Op/Ed

Ways of Seeing: Grabbing small fistfuls of joy

Vermont’s recent spike in COVID-19 cases, and subsequent restrictions are scary and sad. It’s Thanksgiving week, and I’m proud of all my friends who are choosing to stay home with immediate family only, instead of risking larger gatherings that we know will lead to more COVID cases just before Christmas. My heart is with everyone who works in hospitals. They are already exhausted and traumatized after the last eight months, and they know things are about to get worse.
Whenever I feel my enthusiasm for staying home start to wane, I remember a powerful video I saw, right when COVID-19 first stopped everything. It’s only a few seconds long, and begins with a shot of hundreds of mousetraps set up in a giant grid, very close together. Each mousetrap is set, and has a single ping pong ball balanced on top of it. Someone takes one more ping pong ball and drops it onto one of the traps. When the trap is sprung, its ping pong ball flies up, setting off one trap after another, rapid fire. Now we cut to another shot, another grid of mouse traps and ping pong balls, only these ones are all spaced apart. Again, someone drops a single ping pong ball, but this time it bounces harmlessly, not setting off a single mouse trap. The words “Stop the Spread. Social Distancing Works” appear. End scene.
We must stay home whenever possible. 
But in spite of what science understands about the need to physically distance ourselves, we have watched COVID rates climb in this country, up and up and up. The knowledge that a criminal absence of national leadership has led to the deaths of 267,000 Americans is heartbreaking in the extreme. Until a reliable vaccine has been widely deployed, we must stay home. A long, cold, dark Vermont winter looms ahead. How will we make it through?
Here are some tips for maintaining physical, mental, and spiritual health, I hope they are as helpful to you as they have been to me.
1. Help a neighbor. If you have the wherewithal to pick up groceries to save someone a trip to the store, it can make a giant difference in a neighbor’s life. Try plugging into a Mutual Aid network (all our small towns have them!) and you can find someone who can use a hand. Of course there are many other ways to help besides running errands, I am partial to dropping off baked goods, and also paying Direct Reparations to Black people of marginalized genders.
2. Learn something new. What a great time to learn another language, a new form of dance, how to bake bread, or play an instrument.
3. Develop a breathing practice. Breathing? Don’t we do that all day and night? Why yes, we do. But many of us breathe incompletely, especially when we are under stress. The large muscle that separates the abdomen from the chest cavity is the diaphragm, and it moves up and down with every breath we take. Take a long deep breath right now, and see if you feel your belly move. (I’ll wait.) That movement of your belly is caused by the descent of the diaphragm. When you exhale, your diaphragm domes up into the chest cavity, which pushes the air out of your lungs. Taking long, slow breaths, in and out, will encourage a bigger, fuller movement of the diaphragm, which in turn leads to a healthier breathing pattern, one of the best things you can do for your mental health. You can return to these deep, slow breaths many, many times a day.
4. Be vulnerable. We are all going to have days where we lose our perspective, our patience, our good humor. Why try to hide it? Reaching out when we are suffering gives our friends the opportunity to be there for us.

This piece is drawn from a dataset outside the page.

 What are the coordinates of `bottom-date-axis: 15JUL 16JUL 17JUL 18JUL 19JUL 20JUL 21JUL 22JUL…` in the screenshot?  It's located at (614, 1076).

It also gives them permission to be real with us when they are struggling. Is there one friend or family member you could even make a pact with, that you’ll send each other a daily text, just to check in and say hi?
5. Treat yourself! It’s true, many of our favorite pleasures are temporarily off limits until COVID-19 is under control. But take an inventory of things you enjoy that are still available to you. Here are a few of mine: a hot bath, a great book, a funny movie, a pot of soup, watching the fire catch in the wood stove in the morning. Sending a letter to a friend, a long walk, a steaming cup of tea, appreciating the beautiful shape of the trees outside your window, now that the leaves are down. 

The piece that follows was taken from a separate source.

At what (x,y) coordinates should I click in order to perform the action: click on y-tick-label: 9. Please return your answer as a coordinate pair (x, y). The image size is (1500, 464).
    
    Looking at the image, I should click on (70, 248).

This pandemic offers us one painful lesson after another about how interconnected we are, every last one of us. The myth of rugged individualism, everyone fighting for themselves, is just that, a brutal myth. We’re in this together. The more we take that truth into our hearts, the more we will want to do everything possible to keep one another safe and healthy, from wearing our masks, to repairing the gaping holes in our social contract. None of us are free until all of us are free.

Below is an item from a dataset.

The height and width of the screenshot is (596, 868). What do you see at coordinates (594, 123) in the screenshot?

Joanna Colwell is the director of Otter Creek Yoga in Middlebury’s Marble Works district, although currently all classes are held online via Zoom. She is also a board member of WomenSafe (and would like to thank everyone who is contributing to our annual appeal). Joanna is one of the coordinators of the Middlebury chapter of Showing Up for Racial Justice, a national organization that advocates for white people to work on dismantling oppressive systems.